=== Stored records ===

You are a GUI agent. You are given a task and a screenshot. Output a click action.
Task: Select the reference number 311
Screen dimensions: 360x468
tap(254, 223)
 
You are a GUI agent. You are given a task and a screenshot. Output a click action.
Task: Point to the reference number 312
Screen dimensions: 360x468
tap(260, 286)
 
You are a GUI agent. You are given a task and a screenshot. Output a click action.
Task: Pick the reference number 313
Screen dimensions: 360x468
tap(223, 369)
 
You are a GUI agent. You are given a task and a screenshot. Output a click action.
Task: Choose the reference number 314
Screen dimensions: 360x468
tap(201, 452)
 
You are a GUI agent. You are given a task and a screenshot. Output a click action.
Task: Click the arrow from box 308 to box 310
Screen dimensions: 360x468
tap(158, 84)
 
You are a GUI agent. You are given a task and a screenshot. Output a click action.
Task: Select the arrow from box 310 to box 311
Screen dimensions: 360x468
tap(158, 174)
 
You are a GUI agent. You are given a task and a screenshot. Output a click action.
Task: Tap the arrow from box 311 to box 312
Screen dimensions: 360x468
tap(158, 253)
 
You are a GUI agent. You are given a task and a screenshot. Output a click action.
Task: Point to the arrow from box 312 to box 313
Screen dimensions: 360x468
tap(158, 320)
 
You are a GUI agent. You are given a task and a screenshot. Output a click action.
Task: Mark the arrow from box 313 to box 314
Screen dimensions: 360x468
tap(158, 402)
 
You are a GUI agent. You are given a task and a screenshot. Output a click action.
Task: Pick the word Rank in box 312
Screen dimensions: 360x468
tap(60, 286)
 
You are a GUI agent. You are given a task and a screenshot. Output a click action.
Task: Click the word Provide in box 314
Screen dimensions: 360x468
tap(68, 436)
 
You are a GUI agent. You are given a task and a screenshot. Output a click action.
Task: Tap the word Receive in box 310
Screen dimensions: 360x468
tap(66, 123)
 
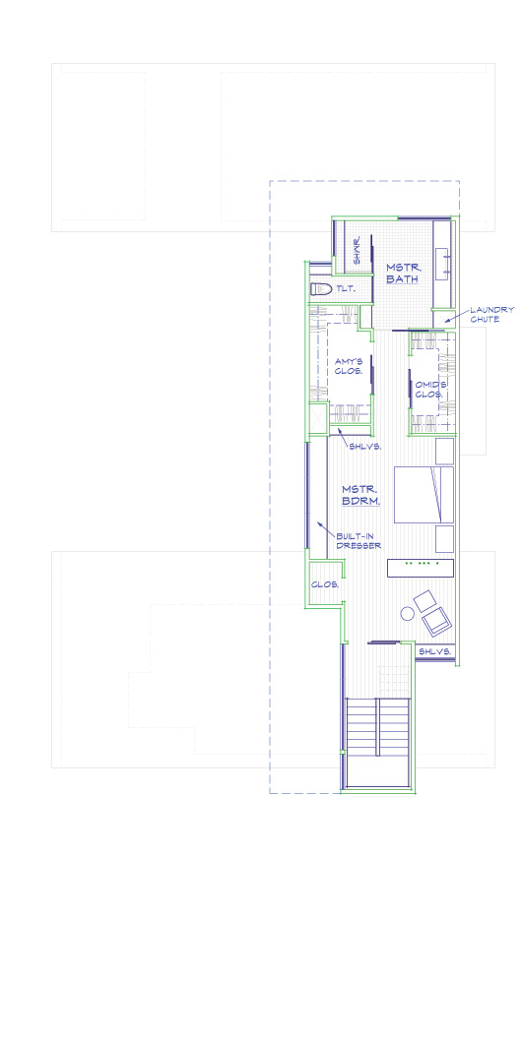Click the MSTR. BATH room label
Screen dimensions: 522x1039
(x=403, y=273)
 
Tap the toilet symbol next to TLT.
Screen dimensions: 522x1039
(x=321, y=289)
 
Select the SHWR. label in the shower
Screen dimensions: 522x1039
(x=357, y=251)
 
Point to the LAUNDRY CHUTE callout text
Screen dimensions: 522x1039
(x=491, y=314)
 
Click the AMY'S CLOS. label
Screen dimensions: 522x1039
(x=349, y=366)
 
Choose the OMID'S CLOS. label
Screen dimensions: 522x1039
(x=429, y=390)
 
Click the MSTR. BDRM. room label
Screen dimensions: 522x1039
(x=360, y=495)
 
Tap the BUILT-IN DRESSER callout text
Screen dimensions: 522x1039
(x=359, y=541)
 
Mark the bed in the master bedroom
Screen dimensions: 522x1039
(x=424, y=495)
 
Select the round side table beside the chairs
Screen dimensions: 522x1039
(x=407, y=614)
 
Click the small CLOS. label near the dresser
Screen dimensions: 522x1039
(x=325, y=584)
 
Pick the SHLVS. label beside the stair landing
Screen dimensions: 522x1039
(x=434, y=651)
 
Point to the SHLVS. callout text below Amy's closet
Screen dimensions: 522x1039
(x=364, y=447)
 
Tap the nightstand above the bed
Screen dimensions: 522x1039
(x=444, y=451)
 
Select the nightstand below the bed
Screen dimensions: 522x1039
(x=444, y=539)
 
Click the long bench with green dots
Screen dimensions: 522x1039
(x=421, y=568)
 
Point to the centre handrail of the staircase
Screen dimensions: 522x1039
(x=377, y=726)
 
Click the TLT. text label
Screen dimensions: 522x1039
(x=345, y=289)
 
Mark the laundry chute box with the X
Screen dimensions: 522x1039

===
=== Stored records ===

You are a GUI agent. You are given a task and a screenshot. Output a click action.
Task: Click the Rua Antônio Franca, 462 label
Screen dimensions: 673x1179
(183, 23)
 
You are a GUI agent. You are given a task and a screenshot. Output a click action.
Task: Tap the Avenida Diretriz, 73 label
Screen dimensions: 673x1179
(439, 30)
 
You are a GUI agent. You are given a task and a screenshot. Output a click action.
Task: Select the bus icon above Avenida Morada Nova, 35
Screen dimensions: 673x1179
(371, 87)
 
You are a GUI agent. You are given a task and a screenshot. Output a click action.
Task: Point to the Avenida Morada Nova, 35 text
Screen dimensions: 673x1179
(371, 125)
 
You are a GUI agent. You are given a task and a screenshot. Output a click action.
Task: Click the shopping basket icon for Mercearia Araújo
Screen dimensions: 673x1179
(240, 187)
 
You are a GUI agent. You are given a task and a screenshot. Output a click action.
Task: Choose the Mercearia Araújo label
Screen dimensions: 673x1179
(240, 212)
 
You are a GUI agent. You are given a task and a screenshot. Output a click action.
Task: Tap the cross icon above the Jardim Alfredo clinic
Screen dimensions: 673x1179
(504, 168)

===

Tally how many lines in the items above contain the string "Choose", treating case as significant. Reply with the number alone.

> Solved exercise:
3